Des habitants comme Eva Cristina Quiroga, 74 ans, constatent les mesures de lutte contre les moustiques et indiquent que tout le monde dans leur entourage aurait été exposé au virus dans leur immeuble, où des fumigations ont été menées pour la première fois.
Facteurs aggravants et contexte économique
La gravité de l’épidémie se déploie dans une île déjà fragilisée par une grave crise économique, marquée par des pénuries de carburant et de devises qui affectent les services publics et les actions de prévention comme la fumigation. Les coupures d’électricité et le manque de nourriture compliquent la gestion de l’infection, qui peut provoquer une forte fièvre pendant plusieurs jours.

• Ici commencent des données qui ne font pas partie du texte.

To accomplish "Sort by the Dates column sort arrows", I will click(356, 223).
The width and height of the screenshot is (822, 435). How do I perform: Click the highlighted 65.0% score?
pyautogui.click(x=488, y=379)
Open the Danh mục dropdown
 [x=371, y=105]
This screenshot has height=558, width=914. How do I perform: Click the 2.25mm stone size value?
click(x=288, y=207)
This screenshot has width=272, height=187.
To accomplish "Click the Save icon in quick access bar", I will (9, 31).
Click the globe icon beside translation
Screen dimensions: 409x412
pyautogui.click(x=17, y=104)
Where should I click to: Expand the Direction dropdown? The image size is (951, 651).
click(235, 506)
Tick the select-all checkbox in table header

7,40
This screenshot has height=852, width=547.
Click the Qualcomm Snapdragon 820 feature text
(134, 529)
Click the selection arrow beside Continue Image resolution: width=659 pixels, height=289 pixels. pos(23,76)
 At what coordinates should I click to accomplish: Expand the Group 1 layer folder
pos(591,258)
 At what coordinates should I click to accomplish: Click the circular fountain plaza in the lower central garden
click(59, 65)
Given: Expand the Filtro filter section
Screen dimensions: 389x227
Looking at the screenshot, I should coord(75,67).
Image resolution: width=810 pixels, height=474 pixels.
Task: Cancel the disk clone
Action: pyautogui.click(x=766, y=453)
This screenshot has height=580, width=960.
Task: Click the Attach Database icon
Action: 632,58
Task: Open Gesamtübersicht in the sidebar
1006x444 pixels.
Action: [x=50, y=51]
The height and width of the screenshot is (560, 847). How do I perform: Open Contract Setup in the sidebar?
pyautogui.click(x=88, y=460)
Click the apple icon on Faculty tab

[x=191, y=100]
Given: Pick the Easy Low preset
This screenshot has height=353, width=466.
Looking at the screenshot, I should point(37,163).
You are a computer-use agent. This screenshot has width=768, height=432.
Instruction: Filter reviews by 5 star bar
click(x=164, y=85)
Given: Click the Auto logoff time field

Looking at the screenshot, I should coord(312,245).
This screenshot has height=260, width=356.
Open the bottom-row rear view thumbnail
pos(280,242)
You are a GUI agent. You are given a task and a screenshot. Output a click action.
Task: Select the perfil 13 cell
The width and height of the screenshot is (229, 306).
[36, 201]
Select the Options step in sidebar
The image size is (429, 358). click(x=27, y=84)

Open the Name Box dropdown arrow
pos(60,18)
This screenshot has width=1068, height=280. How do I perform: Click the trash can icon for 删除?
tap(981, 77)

Dans l’ouest de l’île, touché par l’ouragan Melissa il y a trois semaines, la situation est d’autant plus difficile : selon l’ONU, plus de 642 centres de santé ont été endommagés.
Évolution et perception de l’épidémie
Historiquement, Cuba a subi des épidémies de dengue; le chikungunya est une maladie nouvelle sur l’île, arrivée en 2014 dans le cadre d’épidémies régionales. Si, autrefois, un foyer localisé à Santiago de Cuba avait été rapidement maîtrisé, cette fois l’épidémie est jugée hors de contrôle en raison notamment «de l’absence d’hygiène, des déchets accumulés et de l’eau stagnante» stockée dans des citernes pour pallier le déficit d’eau courante, estimé toucher jusqu’à trois millions de Cubains cette année.
À ce jour, aucun décès n’a été officiellement enregistré.
Impact global
L’épidémie fragilise davantage une économie cubaine déjà fragilisée par l’émigration et une faible productivité, et souligne les défis sanitaires dans un contexte de ressources limitées.